**Written request**.
Copy the items from the start through the line containing "coord(440,605)", including both ends and the requests, and scale every coordinate in the answers by 1.05, rounding to whole numbers with halves going up. Leave all numbers in the requests unchanged.

Records from a pointing dataset
***
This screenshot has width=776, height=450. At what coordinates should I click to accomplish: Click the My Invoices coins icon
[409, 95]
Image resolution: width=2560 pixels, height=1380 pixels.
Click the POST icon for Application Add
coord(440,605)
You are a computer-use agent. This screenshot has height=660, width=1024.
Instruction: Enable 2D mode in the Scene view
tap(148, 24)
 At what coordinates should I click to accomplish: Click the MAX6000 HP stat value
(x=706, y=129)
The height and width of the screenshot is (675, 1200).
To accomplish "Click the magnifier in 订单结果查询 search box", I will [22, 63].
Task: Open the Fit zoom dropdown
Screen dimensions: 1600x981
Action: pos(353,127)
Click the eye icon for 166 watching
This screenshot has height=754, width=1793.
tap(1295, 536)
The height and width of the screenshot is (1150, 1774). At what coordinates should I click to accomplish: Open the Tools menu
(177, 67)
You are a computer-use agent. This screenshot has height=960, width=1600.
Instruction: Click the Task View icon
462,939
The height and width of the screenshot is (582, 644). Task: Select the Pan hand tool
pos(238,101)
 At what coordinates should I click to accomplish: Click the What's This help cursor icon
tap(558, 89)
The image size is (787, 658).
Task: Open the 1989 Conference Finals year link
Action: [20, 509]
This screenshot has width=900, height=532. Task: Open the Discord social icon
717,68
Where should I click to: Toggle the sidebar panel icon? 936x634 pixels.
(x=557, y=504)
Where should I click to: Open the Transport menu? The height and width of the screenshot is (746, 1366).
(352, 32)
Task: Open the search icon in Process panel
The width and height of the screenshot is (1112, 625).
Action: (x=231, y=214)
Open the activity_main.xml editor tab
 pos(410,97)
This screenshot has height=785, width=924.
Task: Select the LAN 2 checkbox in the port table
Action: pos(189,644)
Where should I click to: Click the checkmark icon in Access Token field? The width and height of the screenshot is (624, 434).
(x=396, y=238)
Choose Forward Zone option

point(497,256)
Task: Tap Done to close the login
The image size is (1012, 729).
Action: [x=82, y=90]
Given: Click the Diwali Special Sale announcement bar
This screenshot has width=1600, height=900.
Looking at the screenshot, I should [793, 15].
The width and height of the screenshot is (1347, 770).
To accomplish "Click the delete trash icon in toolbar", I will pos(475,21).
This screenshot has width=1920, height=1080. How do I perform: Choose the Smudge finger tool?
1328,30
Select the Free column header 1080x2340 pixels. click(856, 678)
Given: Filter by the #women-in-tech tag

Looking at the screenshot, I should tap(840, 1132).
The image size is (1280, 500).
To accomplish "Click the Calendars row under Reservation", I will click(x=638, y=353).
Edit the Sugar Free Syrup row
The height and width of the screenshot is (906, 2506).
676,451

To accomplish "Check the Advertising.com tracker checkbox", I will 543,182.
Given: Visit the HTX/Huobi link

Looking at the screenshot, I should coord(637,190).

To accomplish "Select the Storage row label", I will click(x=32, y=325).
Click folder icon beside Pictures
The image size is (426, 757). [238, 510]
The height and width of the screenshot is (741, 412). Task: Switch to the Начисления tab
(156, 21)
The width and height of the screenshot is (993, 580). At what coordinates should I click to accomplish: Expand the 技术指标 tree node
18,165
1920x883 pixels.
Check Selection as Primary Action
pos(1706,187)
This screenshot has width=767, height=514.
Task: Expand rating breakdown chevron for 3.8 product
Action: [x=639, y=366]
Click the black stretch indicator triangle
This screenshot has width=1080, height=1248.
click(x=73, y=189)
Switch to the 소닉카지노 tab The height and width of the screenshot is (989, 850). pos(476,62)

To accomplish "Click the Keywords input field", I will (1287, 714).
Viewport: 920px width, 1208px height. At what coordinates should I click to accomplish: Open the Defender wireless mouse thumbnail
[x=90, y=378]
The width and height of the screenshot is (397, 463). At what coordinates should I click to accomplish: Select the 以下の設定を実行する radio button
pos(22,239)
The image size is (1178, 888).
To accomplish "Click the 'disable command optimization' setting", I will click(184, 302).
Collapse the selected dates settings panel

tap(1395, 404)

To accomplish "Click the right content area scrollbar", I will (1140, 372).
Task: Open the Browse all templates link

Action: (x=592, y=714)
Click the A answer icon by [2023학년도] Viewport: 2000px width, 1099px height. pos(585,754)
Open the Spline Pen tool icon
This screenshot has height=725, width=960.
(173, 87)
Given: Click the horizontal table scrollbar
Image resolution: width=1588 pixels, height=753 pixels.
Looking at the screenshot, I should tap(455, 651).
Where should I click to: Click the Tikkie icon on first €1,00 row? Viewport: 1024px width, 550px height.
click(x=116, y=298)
***
**Response to the exercise**.
This screenshot has width=776, height=450. At what coordinates should I click to accomplish: Click the My Invoices coins icon
[429, 100]
Image resolution: width=2560 pixels, height=1380 pixels.
Click the POST icon for Application Add
coord(462,635)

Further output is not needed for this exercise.